Upon reaching Liberty, Heidi tries to gain access to Hilltop Home, where she is turned away. However, Roy Franklin, a local police officer, intervenes and offers to help. Roy takes Heidi into his home for the night and treats her with kindness, ensuring her safety and well-being. The next day, Roy helps Heidi meet Thurman Hill, the director of Hilltop Home, and facilitates her quest for answers about her family.

Ruby Franklin, Roy’s wife, also plays an important role in helping Heidi. Ruby, a former employee at Hilltop Home, recognizes Sophia in the photographs Heidi carries. She explains that Sophia had lived at Hilltop Home because of her mental disability and had a relationship with Elliot Hill, the mentally disabled son of Thurman Hill. Ruby reveals that Elliot is Heidi’s biological father, and this revelation helps Heidi understand her origins.

When Heidi meets Thurman Hill, he initially denies any connection to Sophia, but after Heidi insists, Thurman opens up. He reveals that Elliot is his son, making him Heidi’s grandfather. Thurman also explains that the word “soof” was Elliot’s way of pronouncing Sophia’s name, which she later adopted as part of her limited vocabulary. Thurman’s revelation helps Heidi understand the family connection and the significance of “soof.”

Finally, Heidi meets Elliot Hill, Thurman’s son. Elliot recognizes Heidi immediately and calls her “soof,” confirming their familial bond. Though Elliot’s speech is limited, his recognition provides Heidi with the final piece of the puzzle. She learns that Elliot is her biological father and that her journey has led her to understand her true lineage.
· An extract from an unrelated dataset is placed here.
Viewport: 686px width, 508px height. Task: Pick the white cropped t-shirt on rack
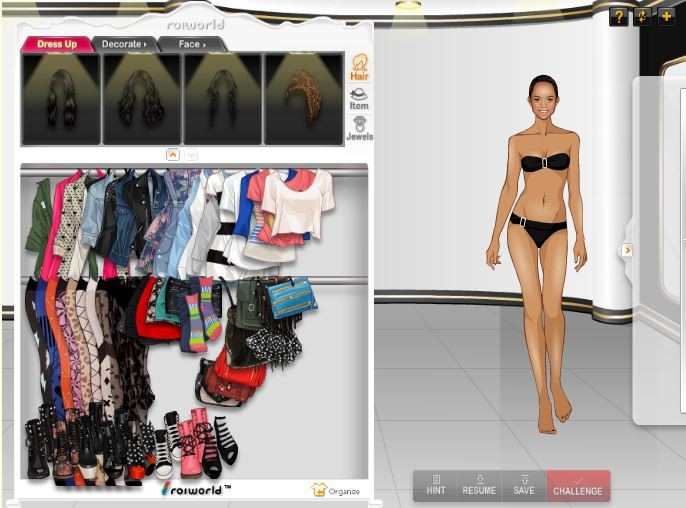pos(297,203)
After uncovering the truth about her family, Heidi returns to Reno, where she reunites with Bernadette. The film concludes with Heidi having a deeper understanding of her background and the meaning behind the word “soof,” marking the end of her emotional and self-discovery journey.

== Cast ==

- Talitha Bateman as Heidi DeMuth
- Jessie Collins as Sophia Lynne DeMuth
- Alfre Woodard as Bernadette
- John Heard as Thurman Hill
- Michael Arden as Elliot Hill
- Jacinda Barrett as Ruby Franklin
- Dash Mihok as Roy Franklin
- Cloris Leachman as Alice Wilinsky
- Mataeo Mingo as Zander
- Luis Moncada as Zander's Dad

== Production ==
Principal photography on the film began on July 13, 2015 in Los Angeles.